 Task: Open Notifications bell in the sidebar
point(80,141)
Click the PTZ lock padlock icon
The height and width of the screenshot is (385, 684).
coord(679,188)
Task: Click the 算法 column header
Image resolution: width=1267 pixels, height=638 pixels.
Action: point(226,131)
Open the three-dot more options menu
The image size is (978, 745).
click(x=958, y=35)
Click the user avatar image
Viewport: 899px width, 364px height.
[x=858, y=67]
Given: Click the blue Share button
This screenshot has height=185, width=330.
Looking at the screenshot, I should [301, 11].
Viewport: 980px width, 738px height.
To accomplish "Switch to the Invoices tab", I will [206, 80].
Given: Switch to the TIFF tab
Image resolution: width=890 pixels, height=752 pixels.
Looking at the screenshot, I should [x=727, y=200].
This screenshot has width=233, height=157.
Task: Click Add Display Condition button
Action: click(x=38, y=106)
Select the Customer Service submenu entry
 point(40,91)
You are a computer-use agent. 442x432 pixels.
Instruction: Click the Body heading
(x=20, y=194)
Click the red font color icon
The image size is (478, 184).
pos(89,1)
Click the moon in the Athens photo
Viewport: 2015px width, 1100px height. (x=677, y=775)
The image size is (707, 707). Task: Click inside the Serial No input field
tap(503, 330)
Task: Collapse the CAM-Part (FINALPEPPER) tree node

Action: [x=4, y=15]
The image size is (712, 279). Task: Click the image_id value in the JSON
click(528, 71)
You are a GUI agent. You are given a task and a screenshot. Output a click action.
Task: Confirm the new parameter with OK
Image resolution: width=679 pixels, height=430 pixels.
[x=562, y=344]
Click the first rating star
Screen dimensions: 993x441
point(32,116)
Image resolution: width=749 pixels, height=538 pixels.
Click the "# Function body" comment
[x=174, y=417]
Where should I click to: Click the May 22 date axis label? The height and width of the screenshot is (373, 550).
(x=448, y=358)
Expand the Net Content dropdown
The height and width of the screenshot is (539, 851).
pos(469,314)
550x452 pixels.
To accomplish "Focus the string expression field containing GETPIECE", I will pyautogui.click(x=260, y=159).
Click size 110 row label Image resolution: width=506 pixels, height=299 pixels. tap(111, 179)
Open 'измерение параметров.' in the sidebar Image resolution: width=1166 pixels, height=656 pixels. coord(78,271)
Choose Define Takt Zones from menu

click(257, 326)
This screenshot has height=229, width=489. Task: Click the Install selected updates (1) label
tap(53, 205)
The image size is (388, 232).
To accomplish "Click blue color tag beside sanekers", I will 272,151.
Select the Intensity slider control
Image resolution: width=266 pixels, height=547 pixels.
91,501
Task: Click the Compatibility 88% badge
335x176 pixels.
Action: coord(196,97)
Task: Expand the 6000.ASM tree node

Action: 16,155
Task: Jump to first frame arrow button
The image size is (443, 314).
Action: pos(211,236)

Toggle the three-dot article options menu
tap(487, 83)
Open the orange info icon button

■ Work task ■
So that nothing is lost, restate all the material word for word.

■ Written answer ■
 Task: Open Notifications bell in the sidebar
point(80,141)
Click the PTZ lock padlock icon
The height and width of the screenshot is (385, 684).
coord(679,188)
Task: Click the 算法 column header
Image resolution: width=1267 pixels, height=638 pixels.
Action: point(226,131)
Open the three-dot more options menu
The image size is (978, 745).
click(x=958, y=35)
Click the user avatar image
Viewport: 899px width, 364px height.
[x=858, y=67]
Given: Click the blue Share button
This screenshot has height=185, width=330.
Looking at the screenshot, I should [301, 11].
Viewport: 980px width, 738px height.
To accomplish "Switch to the Invoices tab", I will [206, 80].
Given: Switch to the TIFF tab
Image resolution: width=890 pixels, height=752 pixels.
Looking at the screenshot, I should [x=727, y=200].
This screenshot has width=233, height=157.
Task: Click Add Display Condition button
Action: click(x=38, y=106)
Select the Customer Service submenu entry
 point(40,91)
You are a computer-use agent. 442x432 pixels.
Instruction: Click the Body heading
(x=20, y=194)
Click the red font color icon
The image size is (478, 184).
pos(89,1)
Click the moon in the Athens photo
Viewport: 2015px width, 1100px height. (x=677, y=775)
The image size is (707, 707). Task: Click inside the Serial No input field
tap(503, 330)
Task: Collapse the CAM-Part (FINALPEPPER) tree node

Action: [x=4, y=15]
The image size is (712, 279). Task: Click the image_id value in the JSON
click(528, 71)
You are a GUI agent. You are given a task and a screenshot. Output a click action.
Task: Confirm the new parameter with OK
Image resolution: width=679 pixels, height=430 pixels.
[x=562, y=344]
Click the first rating star
Screen dimensions: 993x441
point(32,116)
Image resolution: width=749 pixels, height=538 pixels.
Click the "# Function body" comment
[x=174, y=417]
Where should I click to: Click the May 22 date axis label? The height and width of the screenshot is (373, 550).
(x=448, y=358)
Expand the Net Content dropdown
The height and width of the screenshot is (539, 851).
pos(469,314)
550x452 pixels.
To accomplish "Focus the string expression field containing GETPIECE", I will pyautogui.click(x=260, y=159).
Click size 110 row label Image resolution: width=506 pixels, height=299 pixels. tap(111, 179)
Open 'измерение параметров.' in the sidebar Image resolution: width=1166 pixels, height=656 pixels. coord(78,271)
Choose Define Takt Zones from menu

click(257, 326)
This screenshot has height=229, width=489. Task: Click the Install selected updates (1) label
tap(53, 205)
The image size is (388, 232).
To accomplish "Click blue color tag beside sanekers", I will 272,151.
Select the Intensity slider control
Image resolution: width=266 pixels, height=547 pixels.
91,501
Task: Click the Compatibility 88% badge
335x176 pixels.
Action: coord(196,97)
Task: Expand the 6000.ASM tree node

Action: 16,155
Task: Jump to first frame arrow button
The image size is (443, 314).
Action: pos(211,236)

Toggle the three-dot article options menu
tap(487, 83)
Open the orange info icon button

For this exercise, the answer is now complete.